A former golfer at Lowell Technological Institute (’71), Mucica was named the head coach when the program was restored to varsity status in 2004. He led the team to its most successful season last year, when it placed third among 34 Division I, II and III teams in the New England Intercollegiate Golf Association (NEIGA) Tournament and earned its fourth bid to the NCAA Tournament East-Atlantic Regional in five years.
Along with his role with the Manning School of Business, Mucica served as co-chair of the campus Branding and Marketing Committee as part of the UMass Lowell 2020 strategic plan.
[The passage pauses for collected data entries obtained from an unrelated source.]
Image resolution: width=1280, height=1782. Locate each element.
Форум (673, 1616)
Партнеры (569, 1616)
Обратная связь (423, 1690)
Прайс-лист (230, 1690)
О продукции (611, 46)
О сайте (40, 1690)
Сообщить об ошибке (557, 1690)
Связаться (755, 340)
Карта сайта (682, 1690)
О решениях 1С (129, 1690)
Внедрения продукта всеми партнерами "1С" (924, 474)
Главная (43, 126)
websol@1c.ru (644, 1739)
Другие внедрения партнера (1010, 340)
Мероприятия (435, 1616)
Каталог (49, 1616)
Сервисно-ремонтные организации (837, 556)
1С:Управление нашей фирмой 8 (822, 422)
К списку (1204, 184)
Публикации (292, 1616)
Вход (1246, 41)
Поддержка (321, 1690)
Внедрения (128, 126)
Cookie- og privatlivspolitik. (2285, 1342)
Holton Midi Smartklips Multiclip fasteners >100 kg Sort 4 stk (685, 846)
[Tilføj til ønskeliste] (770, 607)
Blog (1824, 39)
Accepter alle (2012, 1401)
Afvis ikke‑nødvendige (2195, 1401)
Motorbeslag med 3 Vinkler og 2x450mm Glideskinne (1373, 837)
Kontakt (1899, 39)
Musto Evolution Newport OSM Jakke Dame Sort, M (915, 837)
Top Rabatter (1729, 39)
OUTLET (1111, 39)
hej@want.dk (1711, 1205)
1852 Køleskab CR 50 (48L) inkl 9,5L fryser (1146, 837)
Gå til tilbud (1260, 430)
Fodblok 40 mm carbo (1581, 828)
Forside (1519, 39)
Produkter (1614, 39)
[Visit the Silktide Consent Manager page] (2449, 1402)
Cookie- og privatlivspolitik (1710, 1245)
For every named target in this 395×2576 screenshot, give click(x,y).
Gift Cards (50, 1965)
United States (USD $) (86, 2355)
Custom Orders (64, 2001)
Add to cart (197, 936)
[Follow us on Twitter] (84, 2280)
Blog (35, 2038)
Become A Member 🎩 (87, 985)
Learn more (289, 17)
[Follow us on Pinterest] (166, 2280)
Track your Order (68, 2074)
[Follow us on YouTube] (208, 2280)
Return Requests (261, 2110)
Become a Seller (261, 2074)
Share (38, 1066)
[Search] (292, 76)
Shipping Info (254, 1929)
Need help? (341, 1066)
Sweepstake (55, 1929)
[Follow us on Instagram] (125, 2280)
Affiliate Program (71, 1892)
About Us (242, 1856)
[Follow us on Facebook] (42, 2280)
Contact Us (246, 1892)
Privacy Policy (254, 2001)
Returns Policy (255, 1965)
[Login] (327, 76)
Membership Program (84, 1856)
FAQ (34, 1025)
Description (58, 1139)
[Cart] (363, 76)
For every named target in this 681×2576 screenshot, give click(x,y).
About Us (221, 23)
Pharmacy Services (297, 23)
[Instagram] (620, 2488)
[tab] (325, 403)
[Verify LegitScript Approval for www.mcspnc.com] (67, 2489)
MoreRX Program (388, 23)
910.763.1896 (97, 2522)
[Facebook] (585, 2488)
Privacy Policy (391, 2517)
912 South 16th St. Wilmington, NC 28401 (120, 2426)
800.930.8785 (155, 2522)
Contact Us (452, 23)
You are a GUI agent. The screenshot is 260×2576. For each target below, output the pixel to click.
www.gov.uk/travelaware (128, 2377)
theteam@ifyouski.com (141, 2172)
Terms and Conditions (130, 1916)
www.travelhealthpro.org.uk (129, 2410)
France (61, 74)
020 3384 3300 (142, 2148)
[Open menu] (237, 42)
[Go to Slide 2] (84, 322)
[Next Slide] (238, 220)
He was also a member and recently served as the chair of the Manning School of Business Advisory Board.
In 2003, Mucica received the Francis Cabot Lowell Alumnus of the Year Award for Management. He also held an MBA degree from the Sawyer School of Management at Suffolk University.
“We are deeply saddened at the death of our dear friend Gary Mucica,” athletic director Dana Skinner said. “Gary was one of those rare individuals who had a talent for spreading optimism in every corner of the campus. He wore many hats and touched many people – from faculty and staff, to students, to alumni and so many friends. Gary loved this university, and his work with the golf program and our student-athletes was nothing short of special.”